● **Request**
Continue the blocklib API reference text from where it stops, finishing the parameter list for generate_blocks_psig and going on in the same style.

● **Page text**
Python API

Block Generator

Module that implements final block generations.

blocklib.blocks_generator.check_block_object(candidate_block_objs: Sequence[blocklib.candidate_blocks_generator.CandidateBlockingResult])[source]

Check candidate block objects type and their states type.

Raises

TypeError – if conditions aren’t met.

Parameters

candidate_block_objs – A list of candidate block result objects from 2 data providers

blocklib.blocks_generator.generate_blocks(candidate_block_objs: Sequence[blocklib.candidate_blocks_generator.CandidateBlockingResult], K: int) List[Dict[Any, List[Any]]][source]

Generate final blocks given list of candidate block objects from 2 or more than 2 data providers.

Parameters
  • candidate_block_objs – A list of CandidateBlockingResult from multiple data providers

  • K – it specifies the minimum number of occurrence for records to be included in the final blocks

Returns

List of dictionaries, filter out records that appear in less than K parties

blocklib.blocks_generator.generate_blocks_psig(reversed_indices: Sequence[Dict], block_states: Sequence[blocklib.pprlpsig.PPRLIndexPSignature], threshold: int)[source]

Generate blocks for P-Sig

Parameters
  • reversed_indices – A list of dictionaries where key is the block key and value is a list of record IDs.

● **Data segment**

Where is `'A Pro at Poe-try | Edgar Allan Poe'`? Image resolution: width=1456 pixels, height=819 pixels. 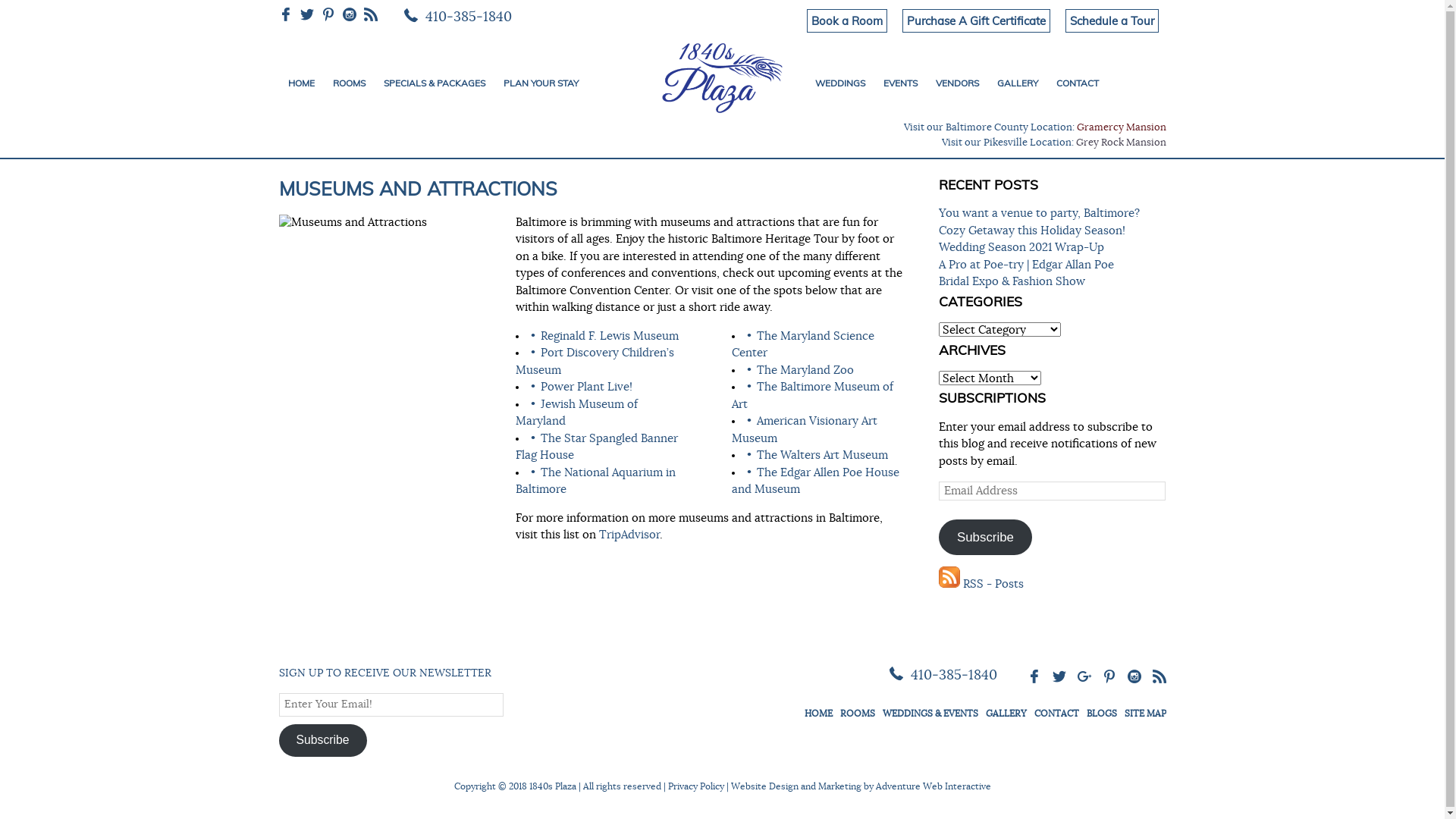
'A Pro at Poe-try | Edgar Allan Poe' is located at coordinates (1026, 264).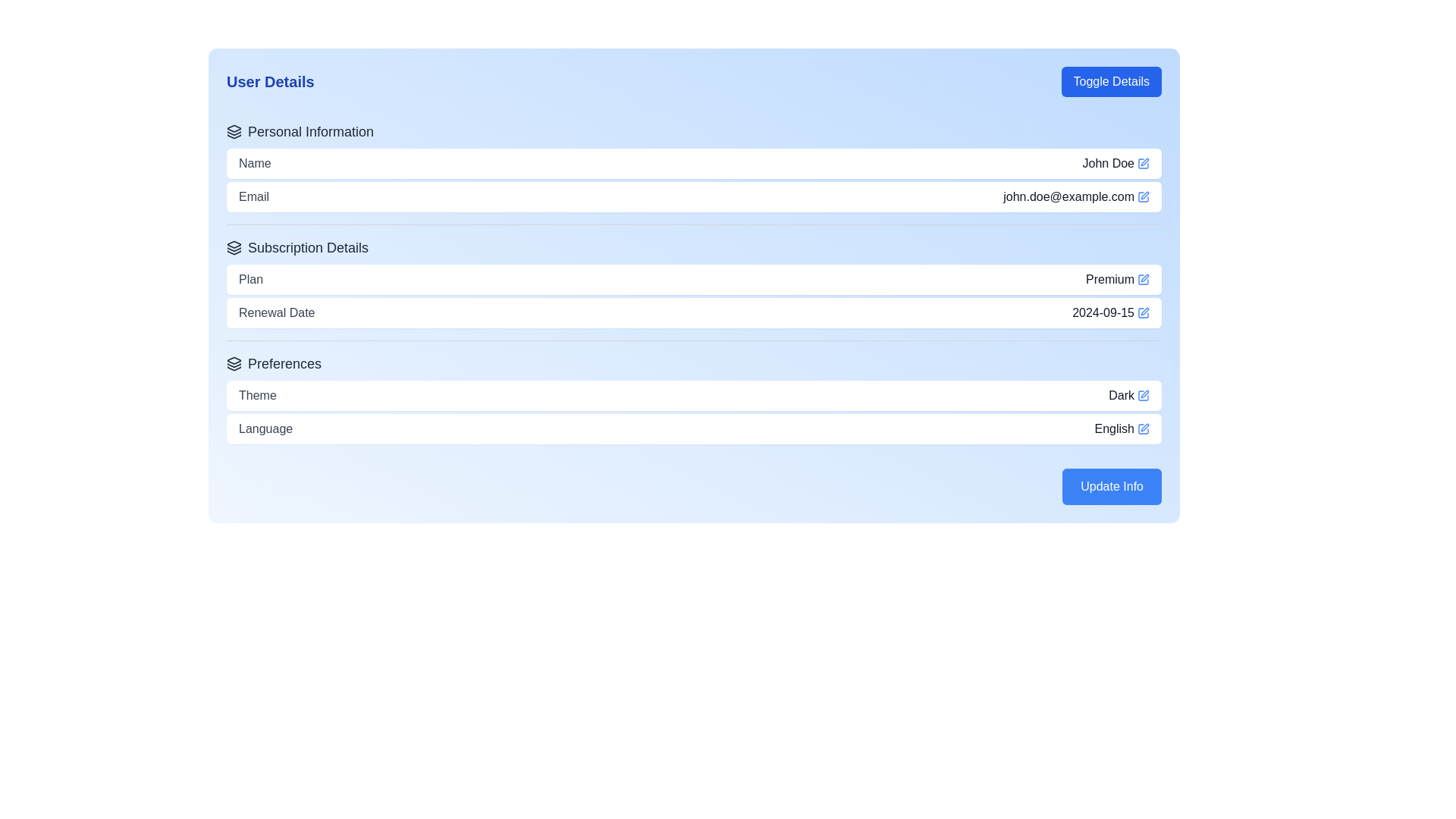 The width and height of the screenshot is (1456, 819). What do you see at coordinates (1143, 164) in the screenshot?
I see `the edit icon button located to the right of the 'John Doe' label in the 'Personal Information' section` at bounding box center [1143, 164].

● **Result for this task**
  • block_states – A list of PPRLIndex objects that hold configuration of the blocking job

  • threshold – int which decides a pair when number of 1 bits in bloom filter is large than or equal to threshold

Returns

A list of dictionaries where blocks that don’t contain any matches are deleted

blocklib.blocks_generator.generate_reverse_blocks(reversed_indices: Sequence[Dict])[source]

Invert a map from “blocks to records” to “records to blocks”.

Parameters

reversed_indices – A list of dictionaries where key is the block key and value is a list of record IDs.

Returns

A list of dictionaries where key is the record ID and value is a set of blocking keys the record belongs to.

Blocks

class blocklib.candidate_blocks_generator.CandidateBlockingResult(blocking_result: blocklib.pprlindex.ReversedIndexResult, state: blocklib.pprlindex.PPRLIndex)[source]

Object for holding candidate blocking results.

Variables
  • blocks – a dictionary that contains a mapping from the block ID to the record IDs in that block.

  • state – A PPRLIndex state that contains the configuration of blocking

  • stats – a dictionary containing the summary statistics of the generated blocks

print_summary_statistics(output: typing.TextIO = <_io.TextIOWrapper name='<stdout>' mode='w' encoding='utf-8'>, round_ndigits: int = 4)[source]

Print the summary statistics of this candidate blocking result to ‘output’. :param output: a file like object to write to. Defaults to sys.stdout :param round_ndigits: round floating point numbers to ndigits precision. Defaults to 4.

blocklib.candidate_blocks_generator.generate_candidate_blocks(data: Sequence[Tuple[str, ...]], blocking_schema: Dict, header: Optional[List[str]] = None) blocklib.candidate_blocks_generator.CandidateBlockingResult[source]
Parameters
  • data – list of tuples E.g. (‘0’, ‘Kenneth Bain’, ‘1964/06/17’, ‘M’)

  • blocking_schema – A description of how the signatures should be generated. See Blocking Schema

  • header – column names (optional) Program should throw exception if block features are string but header is None

Returns

A 2-tuple containing A list of “signatures” per record in data. Internal state object from the signature generation (or None).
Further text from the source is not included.